====== SOURCE MATERIAL ======

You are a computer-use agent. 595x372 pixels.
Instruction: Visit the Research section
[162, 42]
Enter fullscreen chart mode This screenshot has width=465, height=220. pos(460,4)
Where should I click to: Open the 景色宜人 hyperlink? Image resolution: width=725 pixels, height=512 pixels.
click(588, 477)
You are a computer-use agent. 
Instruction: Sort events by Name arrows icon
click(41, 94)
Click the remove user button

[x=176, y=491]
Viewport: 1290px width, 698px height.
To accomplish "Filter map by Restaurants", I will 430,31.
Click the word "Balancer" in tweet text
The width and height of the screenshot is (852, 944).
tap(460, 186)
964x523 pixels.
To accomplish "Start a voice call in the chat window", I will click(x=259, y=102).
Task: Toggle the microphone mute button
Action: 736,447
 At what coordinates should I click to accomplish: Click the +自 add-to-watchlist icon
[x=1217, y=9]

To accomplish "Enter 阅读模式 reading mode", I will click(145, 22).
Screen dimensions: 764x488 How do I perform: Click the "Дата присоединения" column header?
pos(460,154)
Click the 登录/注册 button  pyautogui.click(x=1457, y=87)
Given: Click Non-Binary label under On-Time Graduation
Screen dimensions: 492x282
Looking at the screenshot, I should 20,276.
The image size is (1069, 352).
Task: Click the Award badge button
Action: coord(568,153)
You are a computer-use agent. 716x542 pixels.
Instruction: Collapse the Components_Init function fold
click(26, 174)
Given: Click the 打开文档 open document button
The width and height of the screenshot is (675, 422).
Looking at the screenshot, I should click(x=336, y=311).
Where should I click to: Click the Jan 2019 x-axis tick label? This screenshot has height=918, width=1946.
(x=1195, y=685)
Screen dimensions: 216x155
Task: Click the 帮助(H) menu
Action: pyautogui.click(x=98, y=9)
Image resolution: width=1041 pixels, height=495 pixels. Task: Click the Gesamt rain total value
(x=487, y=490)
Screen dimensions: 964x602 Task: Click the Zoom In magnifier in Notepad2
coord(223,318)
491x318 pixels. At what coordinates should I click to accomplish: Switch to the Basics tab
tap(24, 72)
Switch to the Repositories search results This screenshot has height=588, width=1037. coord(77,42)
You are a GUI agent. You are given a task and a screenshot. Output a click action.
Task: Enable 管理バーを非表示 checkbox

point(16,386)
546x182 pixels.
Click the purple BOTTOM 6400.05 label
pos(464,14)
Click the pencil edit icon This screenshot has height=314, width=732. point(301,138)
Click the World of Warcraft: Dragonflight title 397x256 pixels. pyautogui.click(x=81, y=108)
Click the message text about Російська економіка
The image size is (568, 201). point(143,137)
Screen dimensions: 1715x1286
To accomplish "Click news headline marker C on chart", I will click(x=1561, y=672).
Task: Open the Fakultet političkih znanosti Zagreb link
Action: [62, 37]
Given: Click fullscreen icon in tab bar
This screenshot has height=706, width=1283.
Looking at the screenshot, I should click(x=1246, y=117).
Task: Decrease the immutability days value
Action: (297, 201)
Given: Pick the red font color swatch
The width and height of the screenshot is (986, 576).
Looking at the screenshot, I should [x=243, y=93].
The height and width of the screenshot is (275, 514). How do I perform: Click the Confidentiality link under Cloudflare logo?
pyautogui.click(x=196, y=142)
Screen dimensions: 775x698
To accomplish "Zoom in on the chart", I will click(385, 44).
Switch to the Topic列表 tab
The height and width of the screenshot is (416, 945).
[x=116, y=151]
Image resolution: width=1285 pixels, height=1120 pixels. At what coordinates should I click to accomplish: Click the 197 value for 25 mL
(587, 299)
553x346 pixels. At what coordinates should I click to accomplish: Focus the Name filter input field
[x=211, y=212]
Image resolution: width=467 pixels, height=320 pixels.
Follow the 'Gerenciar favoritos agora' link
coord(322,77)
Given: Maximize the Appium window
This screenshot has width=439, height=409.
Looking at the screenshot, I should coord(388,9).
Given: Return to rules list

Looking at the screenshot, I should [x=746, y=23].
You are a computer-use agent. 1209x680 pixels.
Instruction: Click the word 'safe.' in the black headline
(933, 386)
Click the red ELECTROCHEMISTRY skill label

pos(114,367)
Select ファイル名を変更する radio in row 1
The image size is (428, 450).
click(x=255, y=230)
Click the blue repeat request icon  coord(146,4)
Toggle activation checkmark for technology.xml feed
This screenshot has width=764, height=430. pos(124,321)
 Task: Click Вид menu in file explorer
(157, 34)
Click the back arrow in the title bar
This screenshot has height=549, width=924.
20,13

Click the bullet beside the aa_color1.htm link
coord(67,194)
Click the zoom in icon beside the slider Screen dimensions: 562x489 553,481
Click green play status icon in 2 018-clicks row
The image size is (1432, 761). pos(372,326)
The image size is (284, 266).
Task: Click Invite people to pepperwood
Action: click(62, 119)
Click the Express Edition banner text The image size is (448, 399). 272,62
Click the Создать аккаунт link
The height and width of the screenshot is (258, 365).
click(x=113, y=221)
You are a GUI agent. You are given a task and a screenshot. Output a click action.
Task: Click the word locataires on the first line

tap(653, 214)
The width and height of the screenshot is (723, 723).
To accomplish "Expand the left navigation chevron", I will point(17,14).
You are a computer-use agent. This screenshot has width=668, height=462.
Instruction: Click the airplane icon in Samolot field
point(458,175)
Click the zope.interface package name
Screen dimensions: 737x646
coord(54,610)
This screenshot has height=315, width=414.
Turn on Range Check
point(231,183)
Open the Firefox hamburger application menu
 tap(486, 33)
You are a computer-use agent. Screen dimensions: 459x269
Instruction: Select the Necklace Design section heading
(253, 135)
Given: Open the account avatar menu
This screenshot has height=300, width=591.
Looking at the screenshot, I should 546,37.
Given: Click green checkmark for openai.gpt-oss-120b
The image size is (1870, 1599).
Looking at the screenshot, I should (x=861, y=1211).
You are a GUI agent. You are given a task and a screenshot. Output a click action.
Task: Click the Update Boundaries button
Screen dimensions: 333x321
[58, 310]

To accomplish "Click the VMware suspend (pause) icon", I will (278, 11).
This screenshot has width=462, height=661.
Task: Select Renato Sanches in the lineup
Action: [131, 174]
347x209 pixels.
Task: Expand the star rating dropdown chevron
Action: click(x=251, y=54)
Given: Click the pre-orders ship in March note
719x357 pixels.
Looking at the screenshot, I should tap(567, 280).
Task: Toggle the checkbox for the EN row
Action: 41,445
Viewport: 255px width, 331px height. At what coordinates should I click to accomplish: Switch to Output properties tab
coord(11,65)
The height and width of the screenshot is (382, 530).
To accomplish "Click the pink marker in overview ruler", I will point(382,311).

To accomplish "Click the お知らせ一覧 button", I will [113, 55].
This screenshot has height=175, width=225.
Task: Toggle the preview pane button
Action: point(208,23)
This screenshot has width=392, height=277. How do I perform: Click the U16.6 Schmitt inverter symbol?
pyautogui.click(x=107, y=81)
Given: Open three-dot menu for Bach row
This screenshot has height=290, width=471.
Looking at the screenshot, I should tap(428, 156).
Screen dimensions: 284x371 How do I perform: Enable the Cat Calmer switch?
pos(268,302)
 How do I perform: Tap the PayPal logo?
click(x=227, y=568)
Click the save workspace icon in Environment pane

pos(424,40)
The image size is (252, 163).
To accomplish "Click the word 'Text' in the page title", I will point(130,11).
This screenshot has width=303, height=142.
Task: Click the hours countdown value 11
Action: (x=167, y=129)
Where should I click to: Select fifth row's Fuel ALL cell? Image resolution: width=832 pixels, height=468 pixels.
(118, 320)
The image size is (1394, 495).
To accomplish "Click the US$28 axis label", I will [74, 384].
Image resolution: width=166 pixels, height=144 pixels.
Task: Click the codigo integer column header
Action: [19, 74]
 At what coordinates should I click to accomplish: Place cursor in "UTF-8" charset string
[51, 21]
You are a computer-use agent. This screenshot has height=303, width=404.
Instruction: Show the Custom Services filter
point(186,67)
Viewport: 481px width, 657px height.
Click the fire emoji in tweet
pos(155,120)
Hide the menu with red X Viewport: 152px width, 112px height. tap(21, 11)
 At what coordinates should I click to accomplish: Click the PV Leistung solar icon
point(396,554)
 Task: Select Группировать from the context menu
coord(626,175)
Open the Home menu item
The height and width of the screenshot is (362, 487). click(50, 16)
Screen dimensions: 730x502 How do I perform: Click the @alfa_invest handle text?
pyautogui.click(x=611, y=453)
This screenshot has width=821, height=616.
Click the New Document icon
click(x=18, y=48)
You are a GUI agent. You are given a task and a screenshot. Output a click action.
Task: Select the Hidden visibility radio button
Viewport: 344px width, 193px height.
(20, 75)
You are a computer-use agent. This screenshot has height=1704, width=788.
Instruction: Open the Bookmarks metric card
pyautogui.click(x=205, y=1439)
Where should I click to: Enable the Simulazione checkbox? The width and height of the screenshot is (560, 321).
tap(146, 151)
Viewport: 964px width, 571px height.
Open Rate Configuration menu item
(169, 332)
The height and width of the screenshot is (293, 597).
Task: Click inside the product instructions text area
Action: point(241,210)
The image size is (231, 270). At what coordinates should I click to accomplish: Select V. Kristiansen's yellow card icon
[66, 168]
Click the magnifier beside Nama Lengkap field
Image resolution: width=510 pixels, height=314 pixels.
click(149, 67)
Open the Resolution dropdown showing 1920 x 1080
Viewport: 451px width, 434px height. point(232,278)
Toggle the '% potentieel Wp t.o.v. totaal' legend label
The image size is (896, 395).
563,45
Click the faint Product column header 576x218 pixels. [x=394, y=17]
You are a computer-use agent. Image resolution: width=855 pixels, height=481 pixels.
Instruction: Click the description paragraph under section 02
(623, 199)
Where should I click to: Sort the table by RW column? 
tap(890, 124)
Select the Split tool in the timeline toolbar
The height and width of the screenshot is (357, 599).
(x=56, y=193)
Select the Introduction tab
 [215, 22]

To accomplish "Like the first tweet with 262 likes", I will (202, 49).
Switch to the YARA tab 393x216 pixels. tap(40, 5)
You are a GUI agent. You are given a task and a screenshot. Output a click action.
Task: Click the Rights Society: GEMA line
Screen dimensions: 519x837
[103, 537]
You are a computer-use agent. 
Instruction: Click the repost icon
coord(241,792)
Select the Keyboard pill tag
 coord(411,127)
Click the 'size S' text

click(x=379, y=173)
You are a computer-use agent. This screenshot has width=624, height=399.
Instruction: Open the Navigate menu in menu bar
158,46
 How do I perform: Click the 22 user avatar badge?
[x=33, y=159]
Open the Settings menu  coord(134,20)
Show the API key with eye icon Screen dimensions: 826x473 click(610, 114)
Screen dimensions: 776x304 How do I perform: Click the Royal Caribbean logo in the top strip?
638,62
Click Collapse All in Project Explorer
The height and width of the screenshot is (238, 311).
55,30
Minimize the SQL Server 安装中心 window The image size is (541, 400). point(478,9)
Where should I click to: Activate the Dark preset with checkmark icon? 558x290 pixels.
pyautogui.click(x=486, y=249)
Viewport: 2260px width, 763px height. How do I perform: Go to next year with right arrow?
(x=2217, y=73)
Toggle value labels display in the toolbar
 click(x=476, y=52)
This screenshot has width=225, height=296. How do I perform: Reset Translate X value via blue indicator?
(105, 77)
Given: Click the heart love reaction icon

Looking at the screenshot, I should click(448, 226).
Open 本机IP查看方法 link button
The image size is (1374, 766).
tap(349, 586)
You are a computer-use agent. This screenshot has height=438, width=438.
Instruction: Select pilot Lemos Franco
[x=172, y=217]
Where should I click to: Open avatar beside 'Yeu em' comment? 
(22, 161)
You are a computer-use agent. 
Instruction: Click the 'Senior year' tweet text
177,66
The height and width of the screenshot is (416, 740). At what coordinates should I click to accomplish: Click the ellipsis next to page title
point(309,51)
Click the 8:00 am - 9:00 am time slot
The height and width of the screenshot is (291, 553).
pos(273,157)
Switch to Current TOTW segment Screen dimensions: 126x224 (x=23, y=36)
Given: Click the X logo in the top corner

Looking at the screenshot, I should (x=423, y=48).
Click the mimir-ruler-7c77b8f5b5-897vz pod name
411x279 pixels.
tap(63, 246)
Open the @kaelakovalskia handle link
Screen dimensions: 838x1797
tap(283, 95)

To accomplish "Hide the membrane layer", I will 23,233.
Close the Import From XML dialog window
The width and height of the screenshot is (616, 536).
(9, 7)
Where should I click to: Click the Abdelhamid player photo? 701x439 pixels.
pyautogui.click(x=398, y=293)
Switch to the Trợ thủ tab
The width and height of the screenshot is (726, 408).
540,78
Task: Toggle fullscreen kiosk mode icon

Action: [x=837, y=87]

======

If a line in the data above holds the word "radio", count it, and give only the final number.

2